They now show the “not secure” warning text next to every webpage that is not using HTTPS and an SSL certificate.
What exactly is an SSL certificate?
We use an SSL certificate to encrypt requests from a user's device to a server.
Encryption scrambles the data sent to a web server. This makes it impossible for someone to read the request as it travels across the internet.
This is very important for protecting the privacy of your users and keeping their data safe.
When a site uses an SSL certificate you have to use HTTPS.

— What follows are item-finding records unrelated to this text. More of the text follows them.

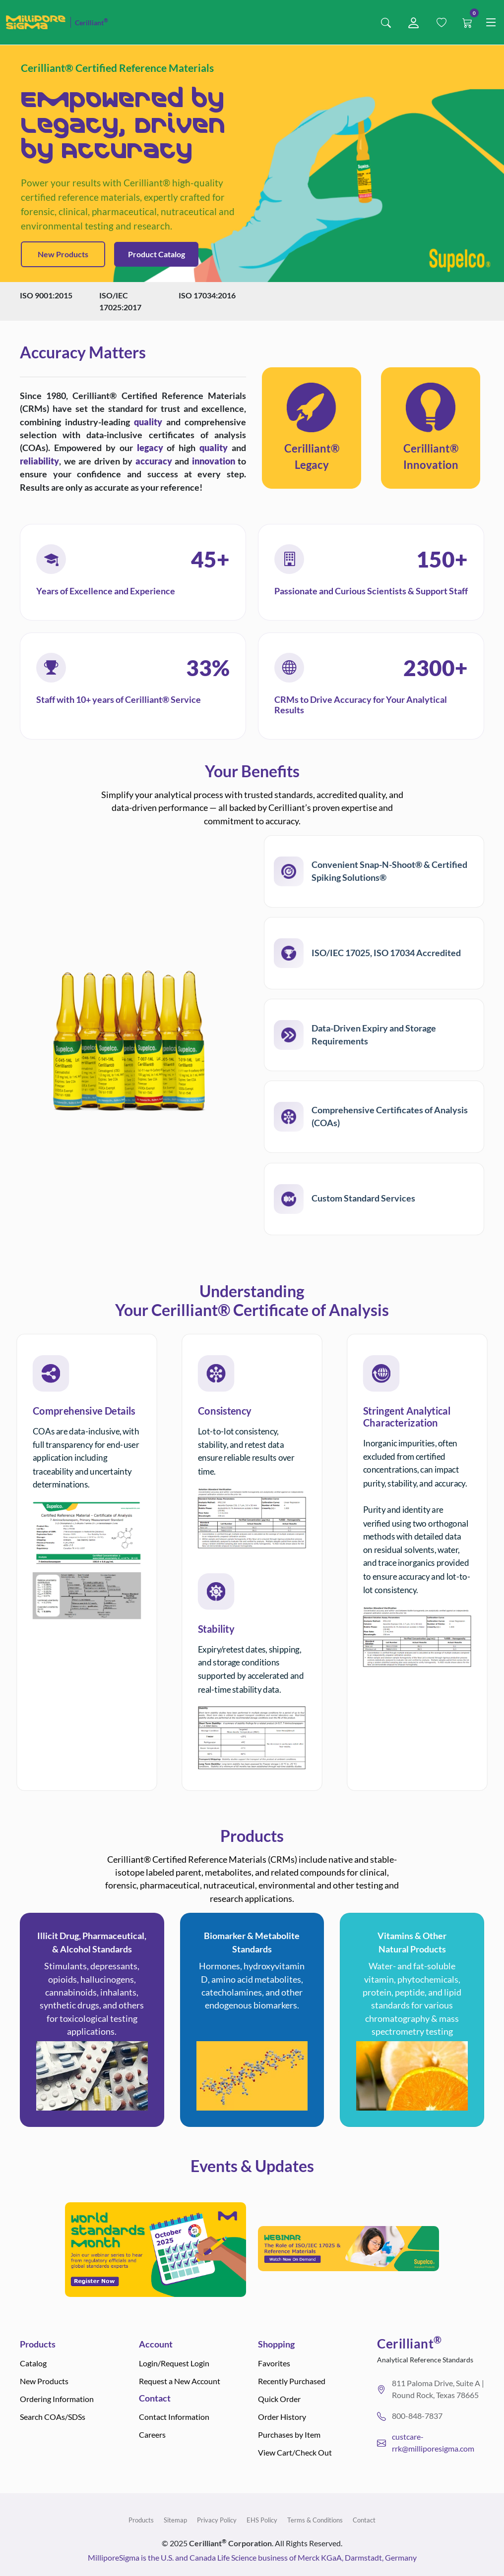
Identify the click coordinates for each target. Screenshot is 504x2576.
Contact (364, 2520)
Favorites (274, 2363)
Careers (152, 2434)
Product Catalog (156, 254)
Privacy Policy (217, 2520)
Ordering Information (57, 2399)
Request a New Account (179, 2381)
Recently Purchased (291, 2381)
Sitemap (175, 2520)
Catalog (33, 2363)
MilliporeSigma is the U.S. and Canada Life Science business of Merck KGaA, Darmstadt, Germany (252, 2557)
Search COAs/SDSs (52, 2416)
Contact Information (174, 2416)
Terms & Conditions (315, 2520)
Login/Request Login (174, 2363)
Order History (282, 2416)
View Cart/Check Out (295, 2452)
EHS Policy (262, 2520)
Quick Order (279, 2399)
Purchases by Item (289, 2434)
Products (141, 2520)
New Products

HTTPS - Is secure and must use a valid SSL certificate
HTTP - Is not secure and does not use an SSL certificate
There are four reasons why your site might say that it is “not secure”:
Your site uses HTTP only
Your site uses HTTPS but the SSL certificate is invalid
Your site uses HTTPS and the SSL certificate has expired
Your site uses HTTPS and has a valid SSL certificate but a page loads an image using HTTP
Let's look at when you should set up HTTPS.
Should I use HTTPS?
Do you ask your users for any data?
This could be anything including a contact form or newsletter signup.
If you ask your users for any personal data on your website then you must use HTTPS.
This can be anything from their name and address to their email.
As a responsible website owner, you should protect your user's privacy.
When in chrome, if a user types into an input box on an insecure site, it will display a red warning:
Now we know why we need to use HTTPS do you still have an SSL certificate?
Should I Have an SSL Certificate?
The short answer is, yes!
You see Google is moving us towards a world where every site uses HTTPS by default.
To use HTTPS you need a valid SSL certificate.
You can not use HTTPS without a valid SSL certificate.
An SSL certificate is a small file that scrambles the data sent to your server.
The server can then read the data using a secret key.
This sounds difficult Steve, should I still do it?
Should I Secure My Site?
Google is pushing the web to be secure by default.
As well as showing the “not secure” warning they have gone a step further.
In October 2019 they announced that all files loaded on a page need to be using HTTPS.
Google has even said that they will start to block the loading of HTTP resources from an HTTPS page in Chrome 79.
As of Chrome 80 if you load even one image without using HTTPS then you will see the “not secure” warning again.
This means that not only should you have a valid SSL certificate on your site to remove the “not secure” warning, all your resources the site loads must also have HTTPS with a valid SSL certificate too.
This may sound complicated but it is now easier than ever to set up an SSL certificate.
And many options are free.
How to get a Free SSL Certificate
Let's Encrypt is the main company behind the free SSL certificate movement.
They have partnered with many companies to offer free SSL certs to us all.
So for example, if you have a Wordpress blog then you can install a plugin to get a free Let's Encrypt certificate.